Kansas healthcare workers and nursing home patients received the first doses in the state on Dec. 14. About 24,000 doses of the Pfizer vaccine arrived in the Sunflower State last Thursday. Another 49,000 doses of the Moderna vaccine will arrive sometime this week. Ultimately, state officials decide who is next in line to receive the vaccine.

Kansas officials crafted a state vaccination plan back in October. The living document is subject to regular review and changes. It outlines a three-phase vaccination program for Kansas.

“If your goal is to maximize the preservation of human life with a vaccine then you would bias the vaccine towards older Americans,” Dr. Scott Gottlieb, a former chief of the U.S. Food and Drug Administration, told CBS “Face the Nation” in late November. “You would try to get everyone over the age of 75 vaccinated first… If your goal is to reduce the rate of infection, you would prioritize essential workers, so it depends on what impact you’re trying to achieve.”

Kansas vaccination plan subject to change

The Kansas proposal prioritizes vaccinating healthcare personnel, long-term facility residents and staff, and frontline healthcare workers like EMTs during the initial phase when doses are limited. Officials anticipate that phase will wrap in early winter. A second phase will vaccinate first responders, public-facing essential workers, teachers, and individuals at high risk. All other adults will be eligible to receive the vaccine in a third phase, likely to begin this spring.

“Through this framework, my administration upholds our commitment to maximizing benefits, minimizing harm and striving for equity, justice and fairness when it comes to when the vaccine will be made available to which Kansans,” Gov. Laura Kelly said in a statement.

Officials balance science versus social justice

The statement uses identical phrasing to the wording CDC panelists used to balance ethics against science in its vaccination proposals. The CDC committee viewed a PowerPoint presentation that questioned whether prioritizing certain population groups would “maximize benefits and minimize harm, promote justice, and mitigate health inequities.”

A CDC slide shows how ACIP panelists balanced ethical concerns against science in setting vaccination priorities.

The elderly are more likely to die from COVID-19. The CDC panel on Sunday debated prioritizing frontline workers over older adults. At a November meeting, panelists determined healthcare workers and nursing home patients should receive the earliest doses. However, they set the stage to consider things other than science in later phases of vaccine distribution.

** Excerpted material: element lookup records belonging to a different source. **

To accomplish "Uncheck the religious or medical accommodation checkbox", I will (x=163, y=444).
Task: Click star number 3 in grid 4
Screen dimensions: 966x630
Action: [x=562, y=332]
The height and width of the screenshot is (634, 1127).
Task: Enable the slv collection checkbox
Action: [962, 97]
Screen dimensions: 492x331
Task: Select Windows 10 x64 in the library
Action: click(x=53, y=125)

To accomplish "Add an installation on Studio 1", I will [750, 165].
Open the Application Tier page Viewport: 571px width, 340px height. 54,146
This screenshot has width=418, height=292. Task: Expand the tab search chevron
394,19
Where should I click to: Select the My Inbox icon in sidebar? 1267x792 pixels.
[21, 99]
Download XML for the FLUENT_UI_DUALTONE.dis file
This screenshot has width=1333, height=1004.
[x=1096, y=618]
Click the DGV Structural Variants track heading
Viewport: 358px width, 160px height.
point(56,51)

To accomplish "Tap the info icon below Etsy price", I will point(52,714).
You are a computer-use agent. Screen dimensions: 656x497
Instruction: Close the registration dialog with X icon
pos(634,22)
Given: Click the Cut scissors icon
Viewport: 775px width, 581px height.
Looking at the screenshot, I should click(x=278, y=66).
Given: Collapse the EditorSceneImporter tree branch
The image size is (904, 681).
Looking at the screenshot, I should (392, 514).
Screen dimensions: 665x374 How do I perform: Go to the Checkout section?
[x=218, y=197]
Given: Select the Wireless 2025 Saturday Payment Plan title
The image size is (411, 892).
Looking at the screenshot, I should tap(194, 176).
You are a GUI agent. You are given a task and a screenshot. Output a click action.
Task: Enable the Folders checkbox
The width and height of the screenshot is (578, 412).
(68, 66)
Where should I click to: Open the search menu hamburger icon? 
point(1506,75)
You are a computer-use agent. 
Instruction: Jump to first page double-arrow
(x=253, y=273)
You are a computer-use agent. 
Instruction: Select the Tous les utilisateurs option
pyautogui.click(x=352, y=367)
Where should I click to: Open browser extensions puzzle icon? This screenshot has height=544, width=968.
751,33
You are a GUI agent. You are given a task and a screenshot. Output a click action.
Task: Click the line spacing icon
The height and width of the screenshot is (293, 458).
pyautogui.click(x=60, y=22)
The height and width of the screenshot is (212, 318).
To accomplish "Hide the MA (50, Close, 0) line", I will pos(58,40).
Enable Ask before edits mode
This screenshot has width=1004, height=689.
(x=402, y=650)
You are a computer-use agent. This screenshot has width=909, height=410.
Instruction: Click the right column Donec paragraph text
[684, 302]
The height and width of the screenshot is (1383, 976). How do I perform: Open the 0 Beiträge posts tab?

Dr. Peter Szilagyi, panelist and pediatrics professor at the University of California, Los Angeles, said in November that the ethics issue is significant.

“And it clearly favors the essential worker group because of the high proportion of minority, low-income and low-education workers among essential workers,” he said.

Under ACIP guidelines, frontline workers will receive priority over those 65 and older. Those over the age of 75 will be eligible for vaccination in the same phase as frontline workers. 

Honor system will deter line cutters, officials hope

Kansas will use the honor system to deter line-cutting.

“We’re hoping that people will self-police and the spirit of goodwill and community spirit will carry the day. That, I think, is the most humane way I can say to manage people and treat them as adults that want to contribute to the greater good,” Dr. Lee Norman, Secretary of the Kansas Department of Health and Environment,  told the Kansas City Star.

It may be a moot point. According to a recent Gallup poll, only 63 percent of people in the U.S. would be willing to receive the COVID-19 vaccination. That number marks an increase from 50 percent in September. The poll revealed that Republicans and non-white adults between 45 and 64 are the least willing to take the vaccine.

Debbie Mize, Vice President of Kansans for Health Freedom, said she isn’t clamoring to receive the COVID-19 vaccine.

“I’m not advocating against the vaccine,” Mize said. “What we’re advocating is freedom of choice. We don’t believe that mandates or incentives should be in place that would force someone to get a vaccine.”